A devoção mariana é muito antiga. Para afirmar que o Filho das suas entranhas é o próprio Deus, os padres do Concílio de Éfeso, em 431, decretaram o dogma conhecido por Théotokos. Maria é a Mãe de Deus. Esta carga teológica é pesada para os humildes que nada percebem desse intelectualismo. Interessa a proximidade, que leva ao espalhar de muitas “Marias” ou “Nossas Senhoras”. Em Portugal, Fátima é a grande referência, mas… não se pode esquecer a Senhora da Conceição, padroeira do nosso país, a Senhora do Sameiro, a Senhora da Nazaré, a Senhora da Penha, a Senhora do Perpétuo Socorro, a Senhora do Loreto, a Senhora da Assunção, a Senhora do Carmo. Se sairmos do país, muitas mais vamos ainda encontrar. No entanto, Maria é só uma. A necessidade de encontrar muitas perspectivas identifica-se com os estados de sentir da vida ou de histórias de encontros e milagres. Para muitos, lenda, historietas sem sentido, oportunidades de negócio. Para milhares, os santuários marianos são como pontos de encontro de Paz individual e comunitária, de recolhimento, deixando que a sombra do sem sentido seja iluminada pela fé dos que não se cansam de buscar e questionar, pondo-se a caminho.

• **Dados apresentados**:
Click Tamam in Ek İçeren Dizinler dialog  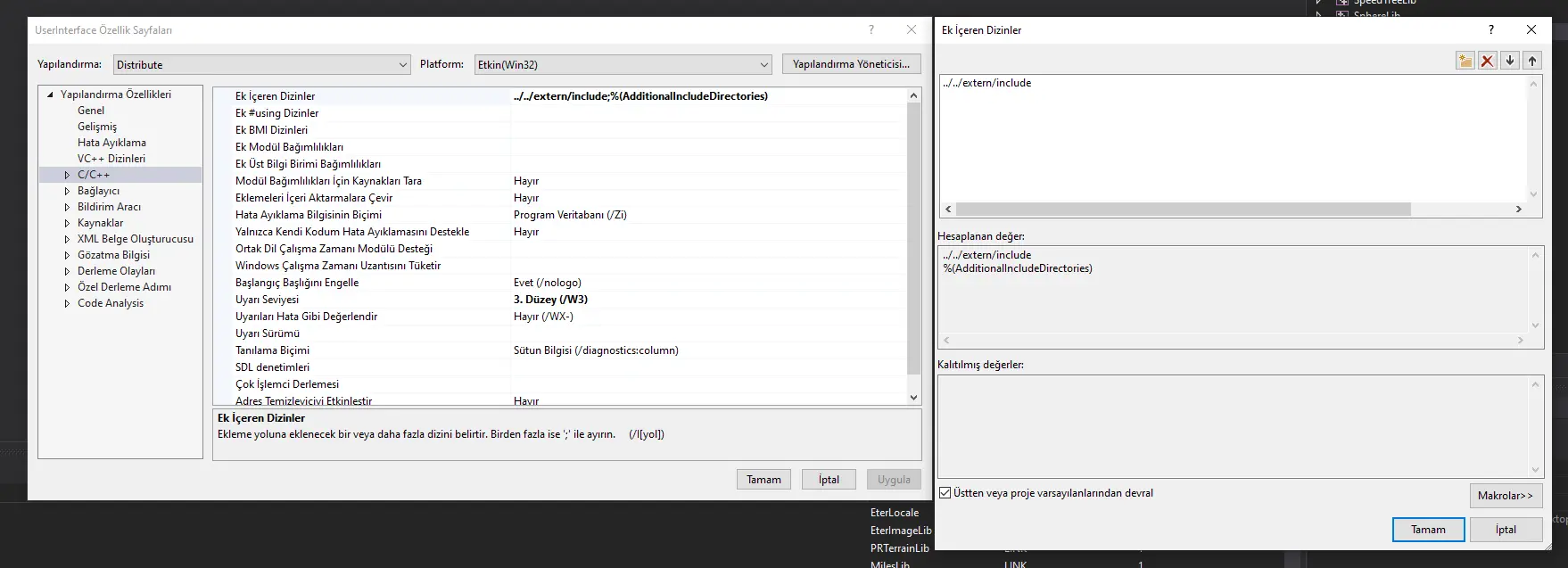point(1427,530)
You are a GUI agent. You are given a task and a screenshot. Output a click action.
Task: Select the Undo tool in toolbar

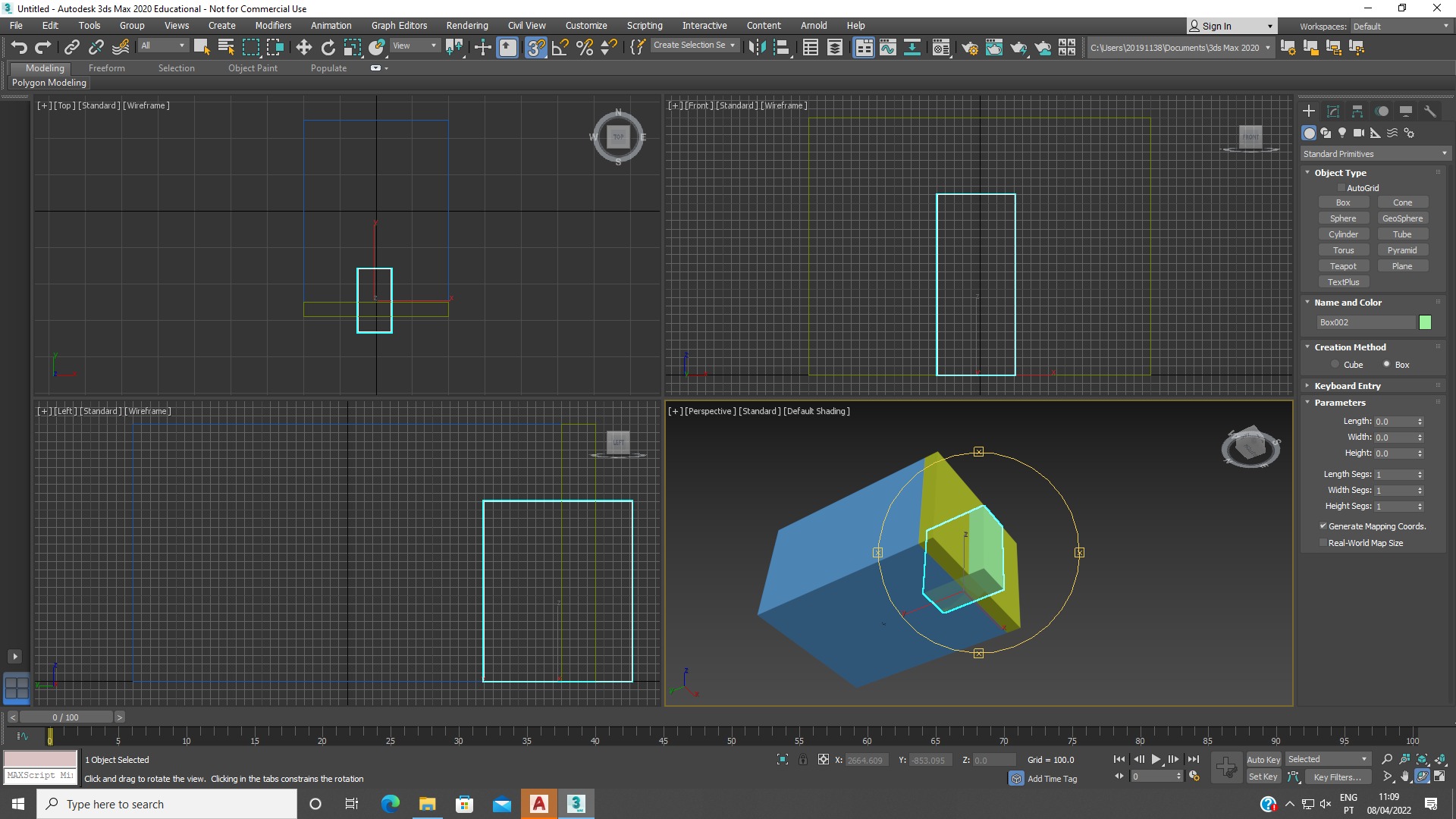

• **Trabalho a fazer**:
1) Segundo o texto sobre a devoção mariana, que dogma os padres do Concílio de Éfeso decretaram em 431?
2) Escreva, por favor, a continuação do texto sobre a devoção mariana a partir da última frase.

• **Respostas finais**:
1) O dogma conhecido por Théotokos, que afirma que Maria é a Mãe de Deus.

2)
Horas ou quilómetros de estrada e de silêncio. Acena-se à passagem de um colega, quem sabe amigo, de lá ou de cá, cúmplice desses silêncios prolongados acompanhados por Nossa Senhora de Fátima. Como bom português, há que tê-la por perto, enquanto fita o caminho dando bom augúrio à viagem. Guio e sou guiado quando me faço à estrada, transportando memórias e saudade. Atravessar o mundo é também atravessar-me, dando-me conta do altar que sou. Será que celebro em mim a grandeza da vida? Sigo em silêncio, umas vezes forçado, outras desejado de modo a aceder ao mistério da fé. A fé é ela mesma dinâmica, de caminho peregrinado em busca do que levo dentro e posso dar. O volante torna-se bastão orientador até à entrega final. A fé é ela mesma serviço. Esse serviço dinâmico aproxima mundos, “para ver a verdade para perder o medo” como afirma Sophia no seu poema “Para atravessar contigo os desertos mundo”. No final da viagem descarregarei cada encomenda, até ficar vazio e livre, e contarei as peripécias. Ou o silêncio de uma oração.

 

– Podes ir pondo a mesa. O almoço está quase pronto.

– Já vou.

– Vais agora! Sempre a mesma coisa! Chama a tua avó!

– Vó, vamos comer.

– Oh, filho, já viste que vendem Nossas Senhoras pela televisão? Há que tempos não vou a Fátima. A última       vez foi numa excursão organizada pela Junta. Cheguei lá e chorei. Chorei tanto, tanto. Lembrei-me do teu avô, havia pouco tempo que tinha morrido. Rezei o terço. Dizem que rezar o terço faz bem, aliviando a saudade. Às vezes tenho dúvidas se alivia mesmo. Já não sirvo para nada.

– Lá está a avó com isso.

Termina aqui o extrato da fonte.